Data listing section start

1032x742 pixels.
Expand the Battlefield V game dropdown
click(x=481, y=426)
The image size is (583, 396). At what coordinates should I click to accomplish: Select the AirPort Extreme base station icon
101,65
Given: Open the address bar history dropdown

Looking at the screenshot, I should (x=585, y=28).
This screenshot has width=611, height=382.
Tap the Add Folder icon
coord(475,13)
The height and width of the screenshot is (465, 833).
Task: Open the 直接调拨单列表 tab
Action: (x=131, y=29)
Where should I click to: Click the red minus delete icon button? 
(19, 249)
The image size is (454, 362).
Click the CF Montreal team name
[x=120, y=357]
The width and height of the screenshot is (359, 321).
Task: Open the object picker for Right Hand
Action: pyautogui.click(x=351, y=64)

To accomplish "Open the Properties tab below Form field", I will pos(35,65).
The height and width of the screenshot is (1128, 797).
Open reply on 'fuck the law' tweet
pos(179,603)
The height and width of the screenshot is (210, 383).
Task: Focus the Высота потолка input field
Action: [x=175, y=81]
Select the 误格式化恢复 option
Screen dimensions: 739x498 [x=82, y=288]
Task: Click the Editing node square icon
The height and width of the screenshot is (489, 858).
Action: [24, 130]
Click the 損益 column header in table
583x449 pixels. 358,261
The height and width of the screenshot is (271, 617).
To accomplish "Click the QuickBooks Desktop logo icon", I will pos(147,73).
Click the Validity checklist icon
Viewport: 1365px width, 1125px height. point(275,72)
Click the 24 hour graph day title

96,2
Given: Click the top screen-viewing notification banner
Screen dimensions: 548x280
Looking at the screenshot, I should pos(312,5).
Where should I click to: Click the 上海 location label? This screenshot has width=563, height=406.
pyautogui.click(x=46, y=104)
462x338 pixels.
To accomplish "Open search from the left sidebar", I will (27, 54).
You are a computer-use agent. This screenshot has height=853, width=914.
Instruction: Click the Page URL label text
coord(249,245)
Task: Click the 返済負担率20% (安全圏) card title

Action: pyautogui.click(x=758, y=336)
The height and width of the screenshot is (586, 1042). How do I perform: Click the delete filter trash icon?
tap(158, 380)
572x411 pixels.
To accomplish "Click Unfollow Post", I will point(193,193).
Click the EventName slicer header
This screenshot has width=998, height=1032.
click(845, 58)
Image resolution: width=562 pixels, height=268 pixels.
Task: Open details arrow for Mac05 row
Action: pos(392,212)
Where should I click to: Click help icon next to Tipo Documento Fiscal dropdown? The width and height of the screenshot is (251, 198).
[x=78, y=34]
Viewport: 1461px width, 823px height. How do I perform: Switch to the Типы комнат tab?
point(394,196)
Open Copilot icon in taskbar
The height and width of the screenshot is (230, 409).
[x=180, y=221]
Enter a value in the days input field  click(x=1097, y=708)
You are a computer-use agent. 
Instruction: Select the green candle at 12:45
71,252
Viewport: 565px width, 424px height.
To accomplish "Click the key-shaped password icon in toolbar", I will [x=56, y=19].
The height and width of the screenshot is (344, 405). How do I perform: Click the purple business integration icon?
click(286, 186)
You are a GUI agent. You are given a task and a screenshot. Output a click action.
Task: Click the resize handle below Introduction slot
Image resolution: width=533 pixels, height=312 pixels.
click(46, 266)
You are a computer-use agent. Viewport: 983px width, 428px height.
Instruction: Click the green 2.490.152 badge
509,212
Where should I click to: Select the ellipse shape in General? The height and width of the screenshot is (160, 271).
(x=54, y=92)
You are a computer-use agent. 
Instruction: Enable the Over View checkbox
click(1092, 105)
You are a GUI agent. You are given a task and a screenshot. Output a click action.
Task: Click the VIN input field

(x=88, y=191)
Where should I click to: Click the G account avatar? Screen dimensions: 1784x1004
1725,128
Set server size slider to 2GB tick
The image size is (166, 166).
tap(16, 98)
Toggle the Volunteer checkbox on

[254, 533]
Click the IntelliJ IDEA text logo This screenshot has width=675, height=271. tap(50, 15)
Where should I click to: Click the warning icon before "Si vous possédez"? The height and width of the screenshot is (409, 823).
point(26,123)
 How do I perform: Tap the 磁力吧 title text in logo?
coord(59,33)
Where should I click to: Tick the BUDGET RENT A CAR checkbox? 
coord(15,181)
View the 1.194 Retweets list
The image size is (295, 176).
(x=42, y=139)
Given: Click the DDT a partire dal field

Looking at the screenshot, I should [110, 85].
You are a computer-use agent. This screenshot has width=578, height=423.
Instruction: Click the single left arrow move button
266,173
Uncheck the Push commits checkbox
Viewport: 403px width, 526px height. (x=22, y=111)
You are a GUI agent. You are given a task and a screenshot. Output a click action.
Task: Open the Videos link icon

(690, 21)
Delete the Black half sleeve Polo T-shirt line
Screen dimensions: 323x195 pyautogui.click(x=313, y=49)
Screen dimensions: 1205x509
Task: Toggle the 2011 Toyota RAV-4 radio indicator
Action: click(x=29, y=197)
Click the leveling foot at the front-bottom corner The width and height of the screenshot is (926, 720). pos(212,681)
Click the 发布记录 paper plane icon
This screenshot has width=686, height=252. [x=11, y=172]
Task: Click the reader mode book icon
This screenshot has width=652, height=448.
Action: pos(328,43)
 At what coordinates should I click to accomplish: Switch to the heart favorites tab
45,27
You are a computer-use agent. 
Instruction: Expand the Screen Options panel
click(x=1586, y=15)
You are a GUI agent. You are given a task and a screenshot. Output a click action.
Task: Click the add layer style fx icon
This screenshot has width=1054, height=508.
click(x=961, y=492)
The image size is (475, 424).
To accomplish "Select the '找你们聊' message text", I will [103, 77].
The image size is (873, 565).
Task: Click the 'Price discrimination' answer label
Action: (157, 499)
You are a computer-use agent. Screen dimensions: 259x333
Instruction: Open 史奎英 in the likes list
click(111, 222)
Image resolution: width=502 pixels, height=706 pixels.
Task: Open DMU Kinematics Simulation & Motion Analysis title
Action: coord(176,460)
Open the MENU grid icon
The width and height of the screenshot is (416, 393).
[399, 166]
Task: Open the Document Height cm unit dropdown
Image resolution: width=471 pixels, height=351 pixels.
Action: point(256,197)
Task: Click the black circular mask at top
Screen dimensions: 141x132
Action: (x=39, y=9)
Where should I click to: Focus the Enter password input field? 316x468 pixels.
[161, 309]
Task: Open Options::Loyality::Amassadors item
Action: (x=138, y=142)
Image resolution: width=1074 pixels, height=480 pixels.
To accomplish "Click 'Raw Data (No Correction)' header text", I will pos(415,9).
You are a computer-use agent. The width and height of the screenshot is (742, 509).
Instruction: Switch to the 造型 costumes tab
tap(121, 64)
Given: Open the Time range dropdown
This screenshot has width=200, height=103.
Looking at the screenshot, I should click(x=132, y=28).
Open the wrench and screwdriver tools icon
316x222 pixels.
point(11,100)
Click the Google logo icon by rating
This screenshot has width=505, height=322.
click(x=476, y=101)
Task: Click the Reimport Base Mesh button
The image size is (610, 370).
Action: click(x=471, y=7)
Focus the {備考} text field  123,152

Data listing section end

## Required action
An exact copy of the lines above between the line holding "At what coordinates should I click to accomplish: Switch" and the line holding "The image size is (475, 424).", inclusive, is the whole answer.

## Written answer
 At what coordinates should I click to accomplish: Switch to the heart favorites tab
45,27
You are a computer-use agent. 
Instruction: Expand the Screen Options panel
click(x=1586, y=15)
You are a GUI agent. You are given a task and a screenshot. Output a click action.
Task: Click the add layer style fx icon
This screenshot has width=1054, height=508.
click(x=961, y=492)
The image size is (475, 424).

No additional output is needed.